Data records
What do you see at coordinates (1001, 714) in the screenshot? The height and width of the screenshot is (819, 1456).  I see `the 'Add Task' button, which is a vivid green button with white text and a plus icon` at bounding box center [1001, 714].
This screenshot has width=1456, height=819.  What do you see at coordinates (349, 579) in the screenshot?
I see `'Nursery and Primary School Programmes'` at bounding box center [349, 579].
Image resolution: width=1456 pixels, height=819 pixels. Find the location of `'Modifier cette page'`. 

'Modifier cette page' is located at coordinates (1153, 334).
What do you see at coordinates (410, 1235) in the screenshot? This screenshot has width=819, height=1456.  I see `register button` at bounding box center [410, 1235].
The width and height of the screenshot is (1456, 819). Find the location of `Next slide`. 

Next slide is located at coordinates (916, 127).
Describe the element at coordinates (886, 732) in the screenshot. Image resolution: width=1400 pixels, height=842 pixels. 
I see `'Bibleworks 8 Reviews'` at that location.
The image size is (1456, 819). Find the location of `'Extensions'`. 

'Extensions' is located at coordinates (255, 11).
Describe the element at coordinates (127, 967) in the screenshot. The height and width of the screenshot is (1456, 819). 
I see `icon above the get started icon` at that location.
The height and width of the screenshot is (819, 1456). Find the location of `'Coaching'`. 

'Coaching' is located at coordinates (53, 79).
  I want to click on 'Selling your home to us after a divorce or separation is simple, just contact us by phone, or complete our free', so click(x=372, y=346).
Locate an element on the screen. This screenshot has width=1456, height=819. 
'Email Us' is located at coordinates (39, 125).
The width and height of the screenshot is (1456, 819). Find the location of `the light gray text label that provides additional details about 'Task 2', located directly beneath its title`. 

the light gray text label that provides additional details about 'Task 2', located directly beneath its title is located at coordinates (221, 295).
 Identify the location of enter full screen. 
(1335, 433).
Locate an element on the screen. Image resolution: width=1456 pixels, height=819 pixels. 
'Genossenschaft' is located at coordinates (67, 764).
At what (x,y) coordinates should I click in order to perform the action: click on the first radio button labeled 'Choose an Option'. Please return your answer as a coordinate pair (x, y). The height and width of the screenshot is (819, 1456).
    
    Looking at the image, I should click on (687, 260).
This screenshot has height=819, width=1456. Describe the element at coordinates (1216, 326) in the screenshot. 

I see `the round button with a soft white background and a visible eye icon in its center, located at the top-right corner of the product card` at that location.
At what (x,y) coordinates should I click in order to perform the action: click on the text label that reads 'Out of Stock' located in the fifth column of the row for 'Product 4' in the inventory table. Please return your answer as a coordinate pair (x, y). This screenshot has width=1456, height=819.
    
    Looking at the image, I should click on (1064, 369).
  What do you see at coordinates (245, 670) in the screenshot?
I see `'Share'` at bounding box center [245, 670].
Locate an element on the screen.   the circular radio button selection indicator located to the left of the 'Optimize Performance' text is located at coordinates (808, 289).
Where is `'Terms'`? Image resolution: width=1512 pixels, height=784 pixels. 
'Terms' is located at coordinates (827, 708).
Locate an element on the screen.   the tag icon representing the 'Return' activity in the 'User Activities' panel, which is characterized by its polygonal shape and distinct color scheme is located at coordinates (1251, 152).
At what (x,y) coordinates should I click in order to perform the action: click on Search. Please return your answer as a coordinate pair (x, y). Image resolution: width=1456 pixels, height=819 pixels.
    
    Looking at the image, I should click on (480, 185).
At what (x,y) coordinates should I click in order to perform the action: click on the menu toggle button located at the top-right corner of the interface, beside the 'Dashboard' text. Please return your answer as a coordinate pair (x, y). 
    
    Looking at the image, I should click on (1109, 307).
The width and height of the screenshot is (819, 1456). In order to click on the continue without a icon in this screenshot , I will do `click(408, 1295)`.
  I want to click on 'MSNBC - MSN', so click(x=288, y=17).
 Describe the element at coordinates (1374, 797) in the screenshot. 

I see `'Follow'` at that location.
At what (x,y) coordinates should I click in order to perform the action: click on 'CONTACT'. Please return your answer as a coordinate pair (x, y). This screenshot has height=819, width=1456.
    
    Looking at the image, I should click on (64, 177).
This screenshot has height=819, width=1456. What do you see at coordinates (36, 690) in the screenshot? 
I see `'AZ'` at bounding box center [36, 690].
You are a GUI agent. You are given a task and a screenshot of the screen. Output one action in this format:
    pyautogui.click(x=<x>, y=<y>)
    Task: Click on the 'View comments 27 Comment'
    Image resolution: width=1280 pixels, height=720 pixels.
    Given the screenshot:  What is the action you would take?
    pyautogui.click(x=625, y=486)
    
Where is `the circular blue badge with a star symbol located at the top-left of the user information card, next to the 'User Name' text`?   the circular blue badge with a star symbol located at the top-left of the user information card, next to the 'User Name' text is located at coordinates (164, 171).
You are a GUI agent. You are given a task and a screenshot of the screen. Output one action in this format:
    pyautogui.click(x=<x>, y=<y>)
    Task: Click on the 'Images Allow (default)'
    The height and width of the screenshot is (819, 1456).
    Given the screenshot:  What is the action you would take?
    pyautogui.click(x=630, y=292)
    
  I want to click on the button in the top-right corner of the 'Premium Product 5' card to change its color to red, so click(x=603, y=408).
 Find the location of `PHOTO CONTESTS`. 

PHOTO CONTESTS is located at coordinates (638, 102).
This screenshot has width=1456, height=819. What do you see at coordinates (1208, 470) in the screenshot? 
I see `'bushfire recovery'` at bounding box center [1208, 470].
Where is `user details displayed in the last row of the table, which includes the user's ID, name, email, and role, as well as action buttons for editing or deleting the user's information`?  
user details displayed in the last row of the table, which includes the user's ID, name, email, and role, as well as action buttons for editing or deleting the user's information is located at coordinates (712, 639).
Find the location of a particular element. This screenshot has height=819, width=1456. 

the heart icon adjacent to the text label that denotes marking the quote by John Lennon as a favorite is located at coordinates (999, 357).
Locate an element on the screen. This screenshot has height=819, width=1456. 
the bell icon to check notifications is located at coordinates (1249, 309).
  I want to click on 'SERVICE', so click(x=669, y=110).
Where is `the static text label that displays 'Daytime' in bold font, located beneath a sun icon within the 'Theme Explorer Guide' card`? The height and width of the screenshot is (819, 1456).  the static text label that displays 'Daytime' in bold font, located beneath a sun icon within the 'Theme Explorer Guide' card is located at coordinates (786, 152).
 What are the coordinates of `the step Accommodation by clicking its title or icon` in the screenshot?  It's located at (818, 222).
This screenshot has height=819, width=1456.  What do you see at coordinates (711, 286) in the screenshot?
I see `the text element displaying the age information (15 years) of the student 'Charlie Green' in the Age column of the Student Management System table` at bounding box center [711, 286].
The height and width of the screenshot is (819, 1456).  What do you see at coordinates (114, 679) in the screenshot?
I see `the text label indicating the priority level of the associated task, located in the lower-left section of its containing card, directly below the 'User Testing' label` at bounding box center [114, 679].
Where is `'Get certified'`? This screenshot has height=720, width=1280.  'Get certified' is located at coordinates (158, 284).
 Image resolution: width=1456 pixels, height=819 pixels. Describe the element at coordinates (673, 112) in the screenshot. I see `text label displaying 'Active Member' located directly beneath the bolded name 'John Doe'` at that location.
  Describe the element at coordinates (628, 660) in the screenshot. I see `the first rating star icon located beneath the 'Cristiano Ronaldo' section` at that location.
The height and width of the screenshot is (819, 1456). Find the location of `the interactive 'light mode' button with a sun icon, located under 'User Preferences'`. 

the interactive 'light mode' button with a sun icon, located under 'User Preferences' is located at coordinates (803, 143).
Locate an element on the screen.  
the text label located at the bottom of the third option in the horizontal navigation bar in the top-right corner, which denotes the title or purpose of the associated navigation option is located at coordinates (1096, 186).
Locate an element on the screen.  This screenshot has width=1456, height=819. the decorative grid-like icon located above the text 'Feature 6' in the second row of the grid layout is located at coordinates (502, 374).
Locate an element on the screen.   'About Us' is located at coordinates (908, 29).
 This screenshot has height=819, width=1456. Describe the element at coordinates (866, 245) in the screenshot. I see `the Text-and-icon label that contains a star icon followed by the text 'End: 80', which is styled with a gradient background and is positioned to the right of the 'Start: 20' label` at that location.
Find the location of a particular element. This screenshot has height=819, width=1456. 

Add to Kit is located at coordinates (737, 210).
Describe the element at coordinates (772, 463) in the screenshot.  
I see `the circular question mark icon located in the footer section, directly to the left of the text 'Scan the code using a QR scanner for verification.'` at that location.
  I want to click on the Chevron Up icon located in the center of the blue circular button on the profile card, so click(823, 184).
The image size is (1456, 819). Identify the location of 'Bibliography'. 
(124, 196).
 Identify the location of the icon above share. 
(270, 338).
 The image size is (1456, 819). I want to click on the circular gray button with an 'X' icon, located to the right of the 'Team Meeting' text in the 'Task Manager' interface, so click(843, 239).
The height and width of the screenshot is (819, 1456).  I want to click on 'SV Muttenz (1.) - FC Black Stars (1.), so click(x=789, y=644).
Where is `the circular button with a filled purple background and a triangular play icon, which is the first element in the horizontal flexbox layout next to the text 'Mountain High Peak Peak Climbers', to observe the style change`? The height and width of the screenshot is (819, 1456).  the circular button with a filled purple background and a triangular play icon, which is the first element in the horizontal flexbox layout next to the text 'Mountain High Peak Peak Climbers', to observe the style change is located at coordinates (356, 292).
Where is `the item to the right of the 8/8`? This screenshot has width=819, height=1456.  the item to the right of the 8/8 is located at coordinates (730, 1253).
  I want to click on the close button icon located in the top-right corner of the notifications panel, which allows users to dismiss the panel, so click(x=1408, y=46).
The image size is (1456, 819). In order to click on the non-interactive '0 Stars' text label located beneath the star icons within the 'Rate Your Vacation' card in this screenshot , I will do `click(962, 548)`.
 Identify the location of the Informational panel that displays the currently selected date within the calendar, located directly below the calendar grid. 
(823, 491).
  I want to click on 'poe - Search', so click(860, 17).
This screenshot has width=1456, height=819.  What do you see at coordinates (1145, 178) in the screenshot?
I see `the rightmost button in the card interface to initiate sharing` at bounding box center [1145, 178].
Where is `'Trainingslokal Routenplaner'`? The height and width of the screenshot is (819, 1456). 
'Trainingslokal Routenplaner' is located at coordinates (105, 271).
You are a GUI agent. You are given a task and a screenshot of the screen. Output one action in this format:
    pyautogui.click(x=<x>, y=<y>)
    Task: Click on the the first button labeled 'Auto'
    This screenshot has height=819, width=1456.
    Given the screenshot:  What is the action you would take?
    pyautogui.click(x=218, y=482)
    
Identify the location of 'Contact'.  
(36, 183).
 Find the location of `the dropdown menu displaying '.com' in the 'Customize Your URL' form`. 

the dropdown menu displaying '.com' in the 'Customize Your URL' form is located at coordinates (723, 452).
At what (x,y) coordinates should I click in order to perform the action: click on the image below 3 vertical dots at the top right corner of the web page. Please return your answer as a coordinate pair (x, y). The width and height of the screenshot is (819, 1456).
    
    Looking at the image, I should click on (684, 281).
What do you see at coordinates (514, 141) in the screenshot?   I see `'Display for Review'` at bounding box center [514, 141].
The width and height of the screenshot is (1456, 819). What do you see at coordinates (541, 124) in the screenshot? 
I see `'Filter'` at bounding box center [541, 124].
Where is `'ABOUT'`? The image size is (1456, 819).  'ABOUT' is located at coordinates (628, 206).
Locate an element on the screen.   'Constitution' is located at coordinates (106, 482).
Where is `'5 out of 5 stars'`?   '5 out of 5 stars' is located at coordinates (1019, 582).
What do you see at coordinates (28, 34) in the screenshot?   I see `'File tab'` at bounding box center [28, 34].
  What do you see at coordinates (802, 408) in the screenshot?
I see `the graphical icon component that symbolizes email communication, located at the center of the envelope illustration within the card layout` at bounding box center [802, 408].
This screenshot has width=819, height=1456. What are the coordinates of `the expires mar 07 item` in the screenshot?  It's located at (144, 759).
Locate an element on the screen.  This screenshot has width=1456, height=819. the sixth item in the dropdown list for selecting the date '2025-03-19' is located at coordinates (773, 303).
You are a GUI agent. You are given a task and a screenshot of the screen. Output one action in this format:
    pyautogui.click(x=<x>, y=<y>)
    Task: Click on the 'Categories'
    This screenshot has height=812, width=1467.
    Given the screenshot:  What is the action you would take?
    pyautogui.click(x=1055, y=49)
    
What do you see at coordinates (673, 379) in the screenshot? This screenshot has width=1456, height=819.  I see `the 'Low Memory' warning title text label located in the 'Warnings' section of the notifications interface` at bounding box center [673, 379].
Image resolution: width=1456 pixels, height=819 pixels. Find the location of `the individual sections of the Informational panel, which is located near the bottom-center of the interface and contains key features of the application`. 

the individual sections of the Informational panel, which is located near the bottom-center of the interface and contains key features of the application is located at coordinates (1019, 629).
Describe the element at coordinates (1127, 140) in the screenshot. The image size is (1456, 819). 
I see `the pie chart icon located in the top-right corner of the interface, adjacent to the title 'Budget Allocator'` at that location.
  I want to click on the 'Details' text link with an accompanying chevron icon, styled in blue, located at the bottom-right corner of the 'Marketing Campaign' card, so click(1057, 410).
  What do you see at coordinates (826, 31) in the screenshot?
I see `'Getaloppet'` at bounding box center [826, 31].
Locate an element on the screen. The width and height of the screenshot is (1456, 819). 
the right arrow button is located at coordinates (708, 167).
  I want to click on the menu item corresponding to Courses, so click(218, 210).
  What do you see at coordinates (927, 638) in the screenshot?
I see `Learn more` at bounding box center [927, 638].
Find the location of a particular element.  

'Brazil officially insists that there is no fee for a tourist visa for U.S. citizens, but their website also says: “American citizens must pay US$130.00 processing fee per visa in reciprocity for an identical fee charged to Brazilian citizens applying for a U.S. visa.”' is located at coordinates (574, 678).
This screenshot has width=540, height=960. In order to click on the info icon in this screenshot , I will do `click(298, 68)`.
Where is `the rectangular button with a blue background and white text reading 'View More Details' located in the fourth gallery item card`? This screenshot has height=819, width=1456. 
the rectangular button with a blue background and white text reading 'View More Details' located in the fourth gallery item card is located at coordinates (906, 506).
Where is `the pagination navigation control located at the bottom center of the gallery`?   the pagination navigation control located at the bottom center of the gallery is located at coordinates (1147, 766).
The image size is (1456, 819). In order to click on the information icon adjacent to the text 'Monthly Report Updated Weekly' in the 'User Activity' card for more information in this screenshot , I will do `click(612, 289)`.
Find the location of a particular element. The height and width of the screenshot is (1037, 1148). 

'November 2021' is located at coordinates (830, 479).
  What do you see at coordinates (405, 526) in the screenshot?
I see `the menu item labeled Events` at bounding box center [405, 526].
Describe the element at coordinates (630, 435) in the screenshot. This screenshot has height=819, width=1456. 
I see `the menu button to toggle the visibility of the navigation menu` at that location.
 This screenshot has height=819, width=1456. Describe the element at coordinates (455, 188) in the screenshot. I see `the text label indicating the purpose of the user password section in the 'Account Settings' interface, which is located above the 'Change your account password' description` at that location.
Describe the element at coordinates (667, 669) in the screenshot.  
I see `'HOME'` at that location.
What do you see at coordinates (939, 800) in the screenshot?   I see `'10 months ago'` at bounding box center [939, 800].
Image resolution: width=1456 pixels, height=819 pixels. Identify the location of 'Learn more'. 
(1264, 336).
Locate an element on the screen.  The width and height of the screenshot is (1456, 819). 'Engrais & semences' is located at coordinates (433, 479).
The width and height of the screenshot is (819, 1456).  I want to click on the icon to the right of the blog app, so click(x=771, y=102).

* Task objective
Put each line of the listing, from its first line through the line containing "coordinates (1153, 334).", inclusive, into a JSON list of strings with one string per line, leaving out blank lines.

* The result
[
  "What do you see at coordinates (1001, 714) in the screenshot? The height and width of the screenshot is (819, 1456).  I see `the 'Add Task' button, which is a vivid green button with white text and a plus icon` at bounding box center [1001, 714].",
  "This screenshot has width=1456, height=819.  What do you see at coordinates (349, 579) in the screenshot?",
  "I see `'Nursery and Primary School Programmes'` at bounding box center [349, 579].",
  "Image resolution: width=1456 pixels, height=819 pixels. Find the location of `'Modifier cette page'`. ",
  "'Modifier cette page' is located at coordinates (1153, 334)."
]